MUMBAI: The Securities and Exchange Board of India (SEBI) on Friday eased takeover norms for companies whose boards have been superseded by the government, under which suitors need not make an open offer.
SEBI amended the Securities and Exchange Board of India (Substantial Acquisition of Shares and Takeovers) Regulations, 1997, allowing companies a special status in the bidding process. following the scam tainted Satyam was taken over by the Government in January. This would help the newly appointed board find a bidder as well as a realistic bidding price for the company.
These regulations may be called the Securities and Exchange Board of India (Substantial Acquisition of Shares and Takeovers) (Second Amendment) Regulations, 2009, and it has come into force from Friday.
In the Securities and Exchange Board of India (Substantial Acquisition of Shares and Takeovers) Regulations, 1997, (i) in regulation 25, after sub-regulation (2A), a new sub-regulation has been inserted, namely, (2B). “No public announcement for a competitive bid shall be made after an acquirer has already made the public announcement pursuant to relaxation granted by the Board in terms of regulation 29A”.

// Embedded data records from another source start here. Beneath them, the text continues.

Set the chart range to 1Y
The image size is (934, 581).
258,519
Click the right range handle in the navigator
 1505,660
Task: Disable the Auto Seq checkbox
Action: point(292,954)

Further, in the same regulation, after regulation 29, the following regulation has been inserted, namely, “Relaxation from the strict compliance of provisions of Chapter III in certain cases. 29A:
The board may relax any or more of the provisions of this Chapter, subject to such conditions as it may deem fit, if it is satisfied that
(a) the Central Government or State government or any other regulatory authority has removed the board of directors of the target company and has appointed other persons to hold office as directors for the time being for orderly conduct of the affairs of the target company;
(b) such directors have devised a plan which provides for transparent, open, and competitive process for continued operation of the target company;
(c) the conditions and requirements of the competitive process are reasonable and fair;
(d) the process provides for details, including the time when the public offer would be made, completed and the manner in which the change in control would be effected; and
(e) the provisions of this Chapter are likely to act as impediment to implementation of the plan of the target company”.